Over 5,000 meals and 10,000 snacks are served each week by the sixteen daycares of Eeyou Istchee’s nine communities. That’s enough to feed 1200 children, who need meals that are safe, nutritious, and, of course, tasty. Since 2007, Cree Health Board nutritionist Lilian Kandiliotis has been devising ways to meet these needs by improving daycare food quality and safety.

Innovative steps

“Our goal is to control fat content, increase grains and fibres, include more fruit and vegetables, and generally make sure kids are eating well,” says Kandiliotis. This necessitates some innovative steps, such as developing an ordering system to ensure food security. “If ‘food security’ means that everyone has access to safe, affordable food, then we don’t see that up north. We have ‘food insecurity’ instead.” In markets where two liters of milk can cost $8 and three bags of groceries can approach $100, parents are challenged to feed their children healthy meals. Especially when junk food is much less expensive – you can find two-for-one sales on soft drinks more easily than for fruit juices, after all. So Kandiliotis and her team, including cooks and dieticians, have pre-screened all ingredients needed for their daycare menu, paying special attention to nutritional value, potential food allergies and levels of trans fats. Then, working with a local wholesaler, they created a system for ordering those ingredients that passed the screening process. “It was a lot of work, but ensures that we’ll have the foods we need at a reasonable price,” she says. In addition, the system will also block the daycares from purchasing junk foods and potentially dangerous allergens such as peanuts. “We want to guarantee that kids in the daycare are eating two healthy snacks and a good lunch every day,” Kandiliotis says.

The new system reflects Cree Public Health’s regional nutrition policy and diabetes-prevention initiatives.
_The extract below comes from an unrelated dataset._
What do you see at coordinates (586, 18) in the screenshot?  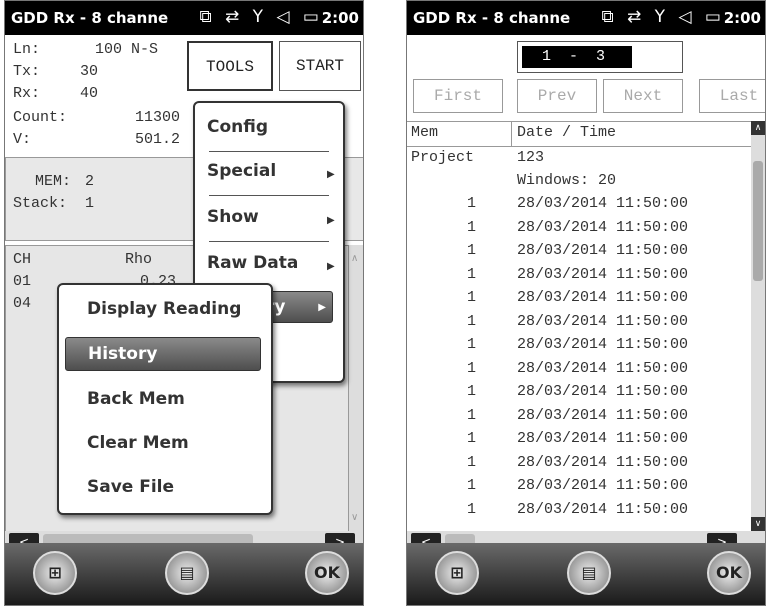 I see `status-bar: GDD Rx - 8 channe ⧉ ⇄ Y ◁ ▭ 2:00` at bounding box center [586, 18].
In addition, cooks are being trained in food-safety concerns, from proper storage and hygiene to healthy cooking techniques. To this end, the Cree Regional Authority supported a two-day training session in Montreal last summer, in which daycare chefs were trained not only in the basics of food preparation but also in more complex issues around food allergies, including how to use an epipen. This education is in line with new Quebec accreditation criteria that at least ten percent of staff – including managers and cooks – pass a food-safety training course.

Traditional Cree diet

In addition to ensuring that daycare food is nutritious and safe, Kandiliotis also wants the menu to reflect a traditional Cree diet. “Cree food is the best for the Cree population – so long as it is healthily prepared, and not deep fried. Only the hospital in Chiasasibi is licensed to serve traditional Cree foods currently, but we are working with elders and the government to extend this license to other facilities, including elder homes, day centres, group homes, reception centres, and, of course, daycares,” she says. And she is adamant on this point. “Food is tradition: it makes you who you are and shapes your cultural identity,” she stresses. “I wouldn’t be the person I am without all the Greek and Ukrainian food I ate growing up. So I really want to have our daycares serving traditional Cree foods. That’s a priority on my agenda now.”